Bursa Malaysia's Q2 net profit seen at lower end of FY25 forecasts, says CIMB

KUALA LUMPUR: Bursa Malaysia's net profit for the second quarter of 2025 (2Q25) is expected to come in at the lower end of both CIMB Securities Sdn Bhd's and consensus full-year 2025 (FY25) projections.
In its latest note, CIMB Securities estimates that the exchange operator's quarterly net profit will likely account for between 44.7 per cent and 47.3 per cent of its own full-year forecast of RM265.2 million, and about 43 per cent to 45.5 per cent of the market's consensus estimate of RM275.7 million.
Based on the firm's estimates, Bursa Malaysia is likely to report a 2Q25 net profit of RM51–58 million, reflecting a quarter-on-quarter (QoQ) decline of 14.0–24.4 per cent and a year-on-year (YoY) drop of 27.8–36.6 per cent.
This would bring the cumulative first half of 2025 (1H25) net profit to RM118.5–125.6 million, marking a YoY decline of 19.2–23.8 per cent.
"Although the results may appear to fall short of our and consensus estimates, they are broadly in line with our expectations, as we had already anticipated a weaker 2Q25 net profit due to lower trading activity driven by cautious market sentiment following the US tariff announcements.
"We continue to expect a better 2H25, supported by a recovery in average daily trading value (ADV) as market uncertainty eases with greater policy clarity on US tariffs.
"Our 2Q25 forecast assumes a higher cost-to-income ratio of 54–57 per cent, exceeding Bursa Malaysia's 50 per cent target, due to lower revenue and higher IT and maintenance costs," it noted.
Meanwhile, CIMB Securities said Bursa Malaysia's operating revenue is projected to decline to between RM153.4 million and RM162.9 million in 2Q25, marking a QoQ drop of 8.3–13.7 per cent and a YoY contraction of 16.0–20.8 per cent.

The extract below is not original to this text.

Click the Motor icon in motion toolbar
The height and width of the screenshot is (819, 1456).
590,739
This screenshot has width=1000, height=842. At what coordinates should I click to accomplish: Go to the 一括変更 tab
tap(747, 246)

The decline is mainly attributed to lower trading revenue contributions from the securities and derivatives segments.
"We expect securities ADV to moderate to RM2.4 billion in 2Q25, down significantly from RM3.9 billion in 2Q24 and RM2.8 billion in 1Q25.

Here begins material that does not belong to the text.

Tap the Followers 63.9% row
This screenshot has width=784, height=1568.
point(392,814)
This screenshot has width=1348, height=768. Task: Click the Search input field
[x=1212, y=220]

"The drop in trading activity largely reflects heightened risk aversion among investors amid market uncertainty.
"Investor caution was further amplified following the Trump administration's announcement of reciprocal tariff measures on April 2, intensifying concerns over escalating trade tensions and their potential impact on global economic growth," it added.
In the derivatives segment, CIMB Securities said average daily contracts (ADCs) in 2Q25 are projected to decline by 11.3 per cent QoQ but rise 5.9 per cent YoY to 90,669 contracts, compared with 102,184 contracts in 1Q25 and 85,644 contracts in 2Q24.
The QoQ decline is primarily driven by reduced trading activity in Crude Palm Oil Futures (down 10.1 per cent QoQ) and FTSE Bursa Malaysia KLCI Futures (down 12.7 per cent QoQ).
CIMB Securities also noted that the overall slowdown in trading reflects a more cautious stance among traders amid elevated market volatility.
It added that sharp swings in commodity and equity markets, along with uncertainty stemming from US trade tariffs, have dampened speculative interest and curbed hedging activity.
Overall, CIMB Securities has maintained a "Hold" rating on Bursa Malaysia, with an unchanged target price of RM7.40.
The firm also projects a 14.5 per cent YoY decline in earnings per share (EPS) for FY25, followed by YoY growth of 0.5 per cent in FY26 and 0.8 per cent in FY27.
It said these projections are based on ADV targets of RM2.7 billion for FY25, RM2.8 billion for FY26, and RM2.9 billion for FY27.
CIMB Securities also noted that at the current share price, Bursa Malaysia is trading at an FY25 price-to-earnings (P/E.) ratio of 24.0 times, which is one standard deviation above its 10-year average of 18.1 times.
"We expect the share price to be supported by a dividend yield of 4.0 per cent," it said.